The authorities explicitly named seven APTs in the report, as per ET India: Pakistan Cyber Force, Team Insane Pakistan, Mysterious Bangladesh, Indo Hacks Sec, Cyber Group HOAX 1337, APT36 and National Cyber Crew.
According to Cyble, the majority of these hacktivists like Pakistan Cyber Force and Mysterious Bangladesh operationalized DDoS attacks against government institutions but some like Team Insane Pakistan claimed data breaches related to government databases. These claims, however, could not be verified.
APT36 was another threat actor that was caught spoofing infrastructure of India’s Ministry of Defence. Cybersecurity firm hunt.io, in the initial days after the Pahalgam terror attack, observed delivering cross-platform malware through a ClickFix-style infection chain. The phishing or spoofed website mimicked government press releases, staged payloads through a possibly compromised [.]in domain, and used visual deception to appear credible during execution.
The state cyber agency believes these APTs operate not only out of Pakistan but also leverage networks in Bangladesh, Indonesia, Morocco, and parts of the Middle East to obfuscate origins and bypass geolocation-based defenses. This distributed operational model makes attribution complex and response efforts more resource-intensive.
Resilience Over Retaliation
The fact that more than 99.99% of the attacks were repelled indicates India’s maturity when it comes to cybersecurity infrastructure. However, cybersecurity experts caution against complacency.
The senior official noted, “APT groups play the long game. Even failed intrusions offer them valuable intelligence on network configurations, firewall behavior, and incident response times. Every attempt is a reconnaissance opportunity.”
He added that small breaches can still lead to serious consequences. “Compromised websites, even if minor, can become launchpads for phishing campaigns or be used to push disinformation under the guise of legitimate Indian domains.”
A Geneva Convention for Cyberspace?
Unlike physical aggression, cyberattacks transcend borders with ease, making traditional diplomacy and deterrence frameworks less effective. Another example of this is the ongoing cyberwar between Russia and Ukraine that supports kinetic warfare.

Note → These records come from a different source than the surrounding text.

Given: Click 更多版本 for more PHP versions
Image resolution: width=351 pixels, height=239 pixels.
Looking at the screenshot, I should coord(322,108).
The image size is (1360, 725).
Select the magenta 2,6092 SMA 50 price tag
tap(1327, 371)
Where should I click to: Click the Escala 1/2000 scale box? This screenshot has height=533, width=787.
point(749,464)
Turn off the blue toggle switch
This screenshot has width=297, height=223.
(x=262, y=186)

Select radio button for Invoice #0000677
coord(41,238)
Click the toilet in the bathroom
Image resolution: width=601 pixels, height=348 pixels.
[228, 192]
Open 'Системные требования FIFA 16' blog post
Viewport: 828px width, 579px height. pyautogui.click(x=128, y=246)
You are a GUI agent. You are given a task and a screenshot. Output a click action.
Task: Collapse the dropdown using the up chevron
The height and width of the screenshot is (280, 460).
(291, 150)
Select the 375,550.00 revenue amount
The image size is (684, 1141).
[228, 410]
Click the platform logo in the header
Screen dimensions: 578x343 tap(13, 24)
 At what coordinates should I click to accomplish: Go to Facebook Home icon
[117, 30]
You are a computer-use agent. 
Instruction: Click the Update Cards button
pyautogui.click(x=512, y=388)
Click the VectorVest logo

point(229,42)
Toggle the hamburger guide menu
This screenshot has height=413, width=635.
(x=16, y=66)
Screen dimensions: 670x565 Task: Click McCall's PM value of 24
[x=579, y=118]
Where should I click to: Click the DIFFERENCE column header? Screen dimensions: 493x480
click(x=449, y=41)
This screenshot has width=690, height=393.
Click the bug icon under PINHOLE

The anonymous nature of cyberspace often allows adversaries to operate in gray zones, using civilian infrastructure to conduct hostile operations. This environment complicates both domestic response and international collaboration. Owing to this, “the world needs a Geneva Convention for cyberspace,” the senior official said.
Beware of Misinformation
Apart from cyberattacks, the state agency also warned of psychological operations (PsyOps) from these hacktivist groups who have not only presented a false narrative or propaganda but also spread misinformation about several non-existent events like the downing of 70% of the electric grid across the nation through a cyberattack, disruption of satellite and telecommunication, and an alleged targeting of a missile storage facility in India.
The extent of fake news, including articles, videos and images, has grown so much that the government’s Press Information Bureau Fact Check account on platform X posted a cautionary note: “YOUR SOCIAL MEDIA FEEDS ARE UNDER ATTACK. Beware of suspicious videos related to #IndianArmedForces or the ongoing situation. These are key tools of malicious manipulation.“
The state cyber agency has already removed more than 5,000 posts related to misinformation on the Indo-Pak conflict circulating on several social media platforms and has flagged another four dozen that are in the process of takedown, it added.